# My rolling workbench



## mikeinkaty (Dec 15, 2012)

I have this enclosed workbench which has a 4'x8' top that I used to have woodworking tools on. Cleaned it off yesterday as I no longer do any appreciable amount of woodwork. It has a 4" duct in the center of the top that hooked to my 2hp dust collector. The DC set outside and was connected to the workbench with 4" flex hose and blast gates.

I got a small Brute brand (heavy wall) plastic garbage can at HD and cut a 12" wide by 18" tall hole in the side and screwed it upside down to the top of the workbench. I then connected a 4" flex pipe from the garbage can to the dust collector outlet on the top of the bench. Outside I removed my DC and put a 300 cfm blower at the end of the hose. I have a remote control for turning the fan on and off.

I turned on the fan and made a lot of smoke under the garbage can and the fan sucked all the smoke out with none escaping! I have a 12 x 18 piece of plexiglass as the door to my new fume hood.
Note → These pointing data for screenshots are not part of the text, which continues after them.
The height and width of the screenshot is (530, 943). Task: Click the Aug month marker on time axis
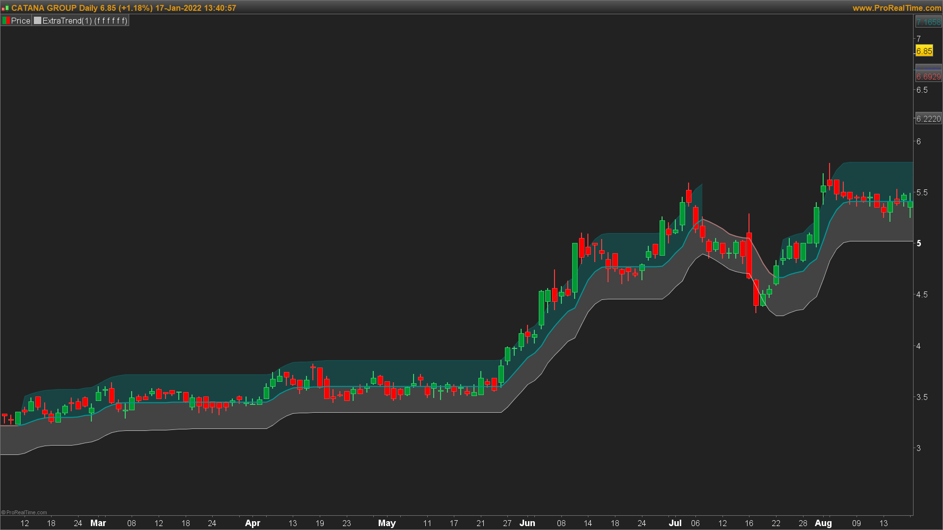[823, 523]
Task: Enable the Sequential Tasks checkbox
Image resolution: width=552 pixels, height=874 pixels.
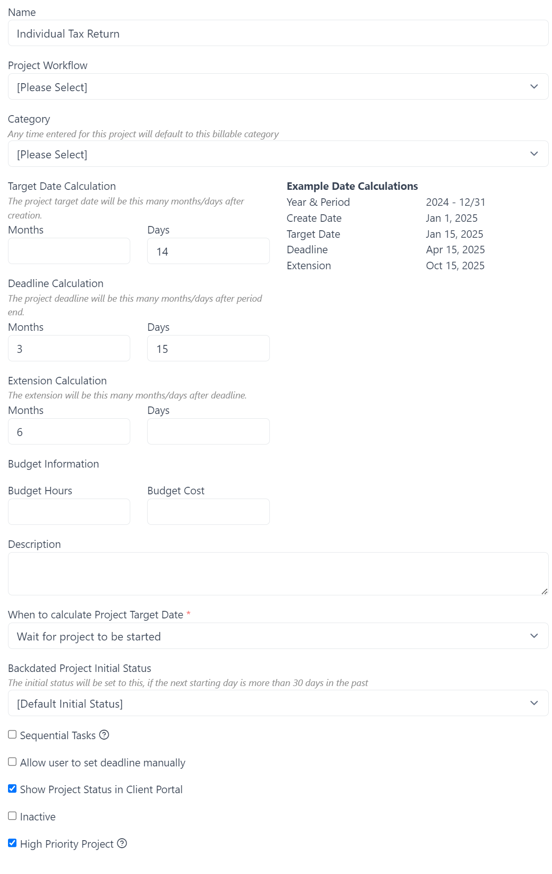Action: click(12, 734)
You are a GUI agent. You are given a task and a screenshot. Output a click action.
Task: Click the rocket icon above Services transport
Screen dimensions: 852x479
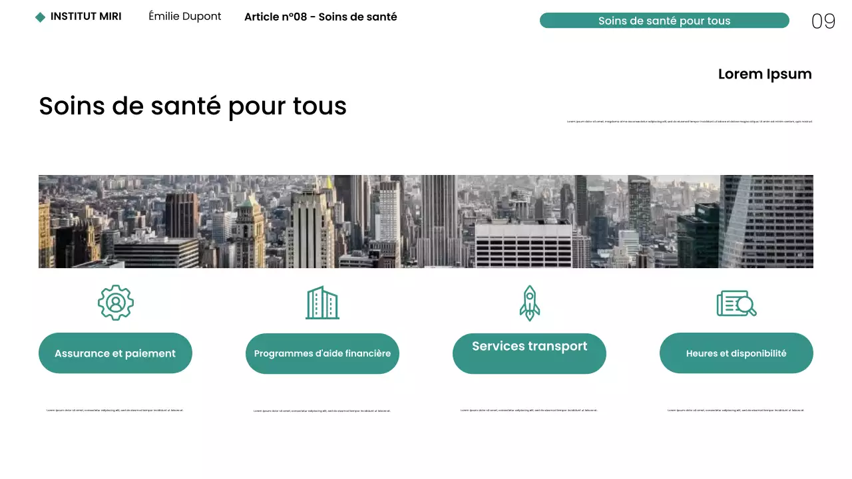[529, 303]

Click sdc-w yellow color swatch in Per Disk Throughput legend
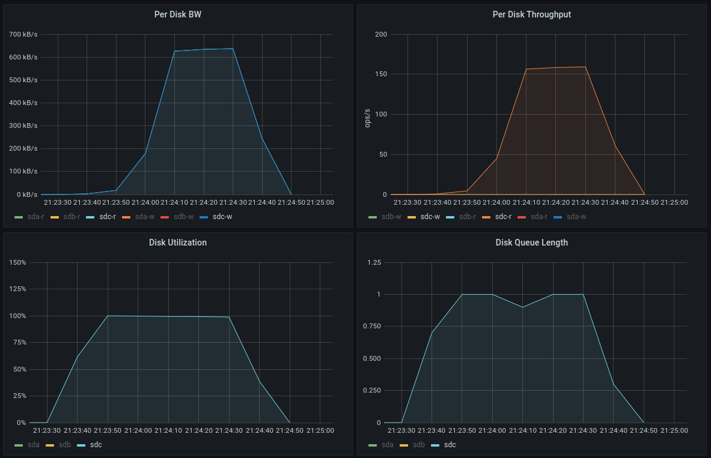point(412,217)
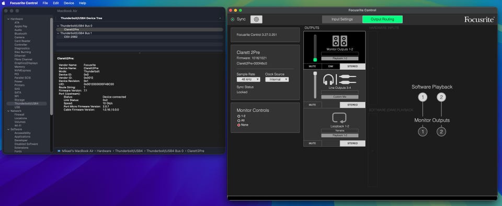Image resolution: width=502 pixels, height=206 pixels.
Task: Open the Device menu in menu bar
Action: pos(69,3)
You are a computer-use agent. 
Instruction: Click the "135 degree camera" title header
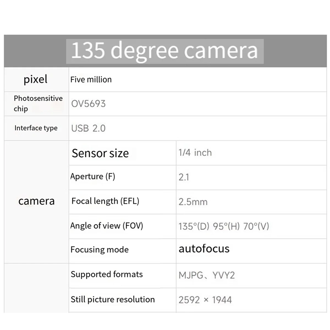tap(164, 51)
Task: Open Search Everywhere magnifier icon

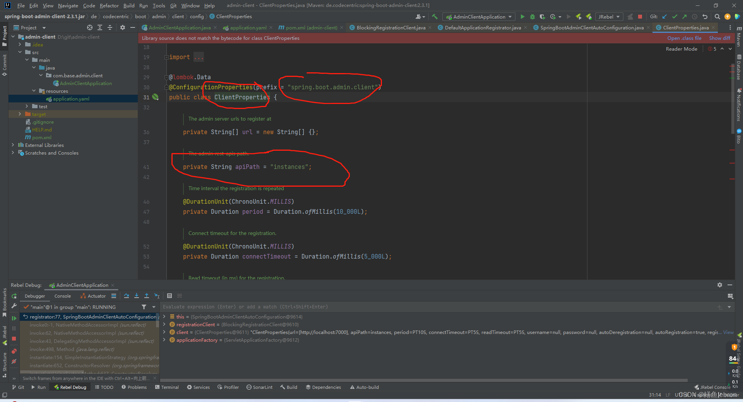Action: tap(717, 17)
I have a small electric hotplate for heating needs.

Slowly acquiring all necessary hardware. Made an adjustable height funnel stand and a wooden handle crucible holder. Most of the glassware I ordered has come in. The 'pouring' station will be a 15"x15" layer of bricks covered with a 3/8" thick piece of asbestos and on one end of the workbench and close to my acetylene/oxygen bottles . The other end of the workbench will have a large plastic container with short sides to contain all materials when mixing up all chemical concoctions. I can easily slide the hotplate under the fumehood when adding the 'hot' stuff.
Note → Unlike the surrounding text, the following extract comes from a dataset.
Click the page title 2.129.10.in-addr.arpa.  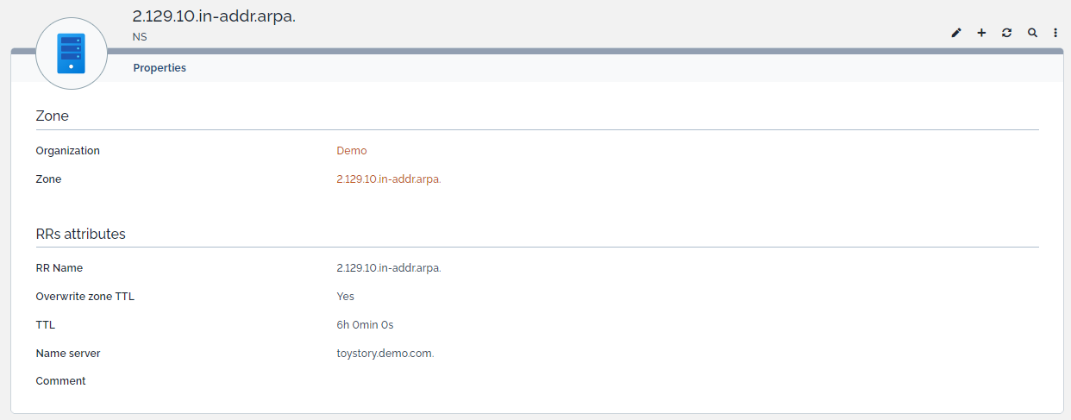(x=214, y=16)
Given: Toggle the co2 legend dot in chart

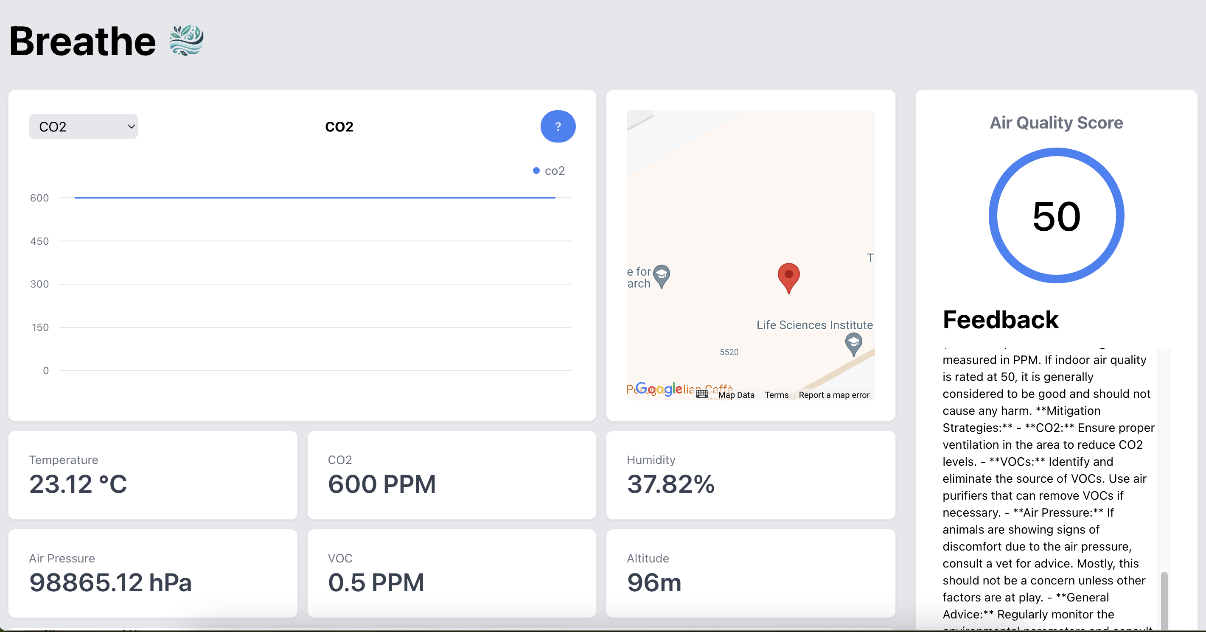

This workbench can easily be rolled outside the shop on nice days and i still will be able to use the fume hood. One nice thing about it is I can walk around all 4 sides. It also has a rotating flourscent light on top.
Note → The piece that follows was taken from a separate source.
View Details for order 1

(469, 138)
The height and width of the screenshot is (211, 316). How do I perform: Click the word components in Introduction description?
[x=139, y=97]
Edit - the blower outside is a small squirrel cage, low speed, with a TEFC motor and the cage is grounded.

Mike


----------



## Smack (Dec 15, 2012)

All the Dust Collectors I've seen are metal constructed. Not good for fume hood. At the very least you would want to take it apart and have it all epoxy coated.


----------



## mikeinkaty (Dec 15, 2012)

Smack said:


> All the Dust Collectors I've seen are metal constructed. Not good for fume hood. At the very least you would want to take it apart and have it all epoxy coated.



No, I am not using the old DC that I used for woodworking. I disconnected it and am using another blower. See my edit at the end of my 1st msg.


----------



## Geo (Dec 15, 2012)

use the venturi effect and move the blower out of the exhaust altogether. from my own observations, it works better at the end of the exhaust rather that in the middle.or in other words, it creates more vacuum.


----------



## scrappile (Dec 15, 2012)

Might need to check the door against acid fumes, 

link for example of info to look for,

http://www.eplastics.com/Plastic/Plastics_Library/Chemical-Resistance-of-Plexiglass-Acrylic

EDIT for

Good Idea on being movable and able to adapt to the task at hand,


----------